I do not know if you are interested in hearing more detail of my comment on your question, but here is more detail anyway.
If P=NP, every problem in NP can be solved in polynomial time and therefore in pseudo-polynomial time, which means that no problem satisfies your requirement, as Magnus noted in his answer. So assume P≠NP in the rest of this answer.
Because P≠NP, there exists a language L∈NP∖P which is not NP-complete (Ladner’s theorem). Consider the following problem:
Direct product of Partition and L
Instance: m positive integers a1, …, am and k integers b1, …, bk∈{0,1}.

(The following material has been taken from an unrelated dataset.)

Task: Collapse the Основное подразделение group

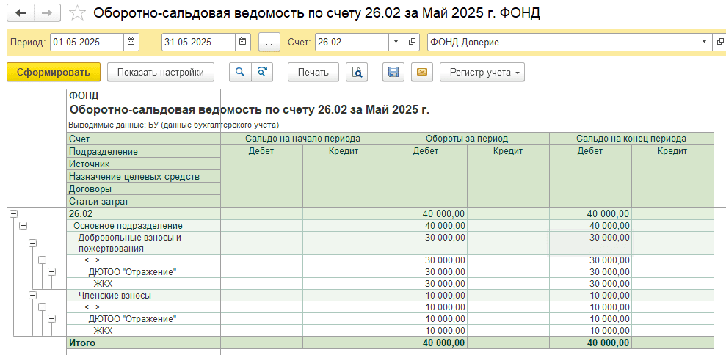Action: coord(23,226)
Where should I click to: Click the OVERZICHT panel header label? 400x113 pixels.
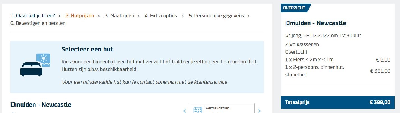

Question: Do both of the following hold?
(1) The m integers a1, …, am form a yes-instance of the Partition problem.
(2) The k-bit string b1…bk belongs to L.
Following the paper by Garey and Johnson, define the Length function as m+⌈log maxi ai⌉+k and the Max function as maxi ai.
It is a routine to check (i) that it is NP-complete in the weak sense, (ii) that it does not have a pseudo-polynomial-time algorithm, and (iii) that it is not NP-complete in the strong sense.
(Hints: (i) Membership to NP follows from the fact that both the Partition problem and L are in NP. For NP-hardness, reduce Partition to this problem. (ii) Construct a pseudo-polynomial transformation from L to this problem. (iii) Construct a pseudo-polynomial transformation from this problem to L by using the fact that Partition has a pseudo-polynomial-time algorithm.)
There is nothing special about the Partition problem in this construction: you can use your favorite weakly NP-complete problem with a pseudo-polynomial-time algorithm.